Software used: Magic Submitter, SEnuke TNGGSA Search Engine Ranker, Backlink Beast, PitchEngine.

Online Services: Newswire.com, PR.com, Prweb.com, Prnewswire.com, openPR.com, WebWire.com, PRunderground.com, Prezly.com, Prgloo.com, West.com, Emailwire.com, 1888pressrelease.com, Marketpressrelease.com, Express-press-release.net, Prurgent.com, Pr-inside.com, prMac.com, Accesswire.com, PRLog.org, Businesswire.com, Newswire.com, PressPage.com, Prowly.com, Free-press-release.com, Send2press.com, 24-7pressrelease.com, Prnews.io, Pressat.co.uk.

How to avoid spamming with Press Releases

If you need to get the attention of the media to your story, do a press release choosing the best media outlets. If your story is noteworthy, some journalists will pick it up, and maybe you get the spotlight by giving an interview. If you aim merely at getting backlinks don’t bother. Note that sending a press release to media outlets is a costly service. Anything less is spam.

Whois databases

Whois Databases are websites that list domain names with a description, the site meta tags, headings, code technology, and a couple of points to optimize. The gain is an immediate backlink. A few of them won’t hurt your site. The issue is when spamming with hundreds or thousands of Whois submissions.

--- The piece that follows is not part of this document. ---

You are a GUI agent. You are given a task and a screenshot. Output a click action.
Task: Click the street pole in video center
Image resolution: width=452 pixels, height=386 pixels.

Software used: BacklinkSpeed, GSA Search Engine Ranker.

How to fix the issue

Do only a few of them if you need them.

Article Directories

Article marketing is spam for the same reasons as guest posting is. There are many similarities between the two. In article marketing, there are two aspects. The first is the large quantities of articles disseminated across blog networks/news sites with the sole purpose of gaming the rankings. The second is the now almost defunct article directories with practically no curators.

The idea was great in theory. If a company wrote a great article, it could become viral and send lots of traffic to their landing pages. The practice has shown that no article ever attracted readers or sent visitors, but there was only abuse. An article directory campaign could easily amount 300 Article Directories. An article marketing campaign usually goes below that number, from 25 to 100 articles. Then, there was the auto-generated content that produced low-quality articles and the article directories soon became link farms. Good articles are only a few and places to disseminate them even fewer.

Software used:Magic Submitter, SEnuke TNGGSA Search Engine Ranker, Backlink Beast, Buildmyrank, Sick Submitter, Article Marketing Robot, Article Submission Helper, Article Marketing Suite, Article Kevo, Automatic Article Submitter.

Online services: Quickregister.net, SeedingUp.com


Taken from Ezinearticles.com

How to fix the issue

Focus on your readers. If you go for the backlinks and rankings you will lose as everybody does that, the competition is harsh, and Google swings its bat. Focus on what you write, and for whom you write it, and find places with traffic to publish it.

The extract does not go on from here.